Mike Thomas won't say he doesn't hear it.
You don't have to whisper to Thomas that there are fans, media and other observers who believe that he and his teammates in the Jaguars' wide receiver corps aren't enough, and that the team must absolutely, positively sign a No. 1 wide receiver.
But Thomas said while he hears it, this much is also true:
Hearing it doesn't mean he believes it and he said people saying it doesn't make it right.
Still, while Thomas said it serves as a motivating factor, he said at the same time he's been dealing with people doubting him long enough to know the importance of such issues.
"It's definitely motivation," Thomas said recently at Jaguars Training Camp 2011, which will continue Thursday with a pair of practices.
"But at the same time, people are going to be just that and the media is going to be just that. Guys who get paid to make analysis, they're going to do that. It doesn't bother me. I take it all as motivation. I come out here and approach my work.
"I have fun with it. I don't let the outside stuff get to me."
Thomas, a third-year veteran from Arizona, said he has dealt with people questioning him as long as he has been playing football.

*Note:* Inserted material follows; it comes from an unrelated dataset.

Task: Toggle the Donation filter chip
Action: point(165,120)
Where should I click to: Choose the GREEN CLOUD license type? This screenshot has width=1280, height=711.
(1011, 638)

In that respect, he said he's not surprised people look at the Jaguars' receiving corps and wonder why the team isn't adding a big-name free agent.
Thomas led the Jaguars with 66 receptions for 820 yards and four touchdowns last season, and with the off-season release of wide receiver Mike Sims-Walker, he and fifth-year veteran Jason Hill – signed off waivers from the San Francisco 49ers last season – are expected to enter the season as starters, with rookie Cecil Shorts likely playing a key role.
That's a trio that combined for just 77 NFL receptions last season – Thomas, 66; Hill, 11; and Shorts, 0 – but Jaguars General Manager Gene Smith said not only can the receivers on the roster develop, but the Jaguars' passing offense is about more than receivers. Smith said the presence of tight ends Marcedes Lewis and Zach Miller, as well as solid receiving backs, gives the passing offense depth, a point with which Thomas said he agrees.
"You take into consideration those guys, it's pick your poison," Thomas said. "We have a lot of versatility when you talk in terms of tight ends, receivers and running backs. That's the kind of team we are. We don't throw the ball every time. We're more of a run team, but who we have fits what we do."
Thomas said Smith's confidence – and that of the coaching staff – is appreciated by the group.
"It's good to know the guys who make decisions – the Genes, the Coach (Jack) Del Rios, the Coach (Offensive Coordinator Dirk) Koetters – they have faith in you," Thomas said. "That makes everything a lot better as opposed to knowing people aren't on your side. I believe in myself. I know I can play this game. I've done it.
"I've played it the last two years and been successful with it. I just have to keep improving, and that's what I plan on doing."
While the Jaguars don't enter the season with a clear cut No. 1 receiver, there is optimism that Thomas or Hill can play that role. Hill said his approach is simple.
"I can't speak for the coaches, but my own personal mentality, I feel like I'm a No. 1 guy," Hill said. "I'm going to approach it that way everyday regardless of No. 1, 2, 3 – whatever it is I know I'm going to be out on the field on Sunday. That's how I approach it.
"I'm confident in what I do. I know I have a lot of room to grow and that's what I want to do."
Thomas said if getting done means emerging as the No. 1 receiver – and being recognized as such publicly – that's fine. He also said he won't spend time worrying if it doesn't happen.
"You know how I am – No. 1 or No. 2 doesn't mean a thing to me," Thomas said. "I'm a guy who wants to come out and get better. If they want to put that responsibility on me, I'll receive it. I'll take anything they put on me and I run with it. I love coming out here and competing, but the No. 1 or 2 spot, it doesn't really matter to me.
"I know I'm going to be a guy who's going to be on the field, however you want to slice that up. That's pretty much where I can. I'm going to come out and attack my work."
And while he won't say he doesn't hear the doubters, he also said they don't distract him, and in fact, he said it's quite the opposite.
"That's where that adrenaline rush comes from, going out and proving people wrong," he said, "but I don't let it get to me. It doesn't get to me at all."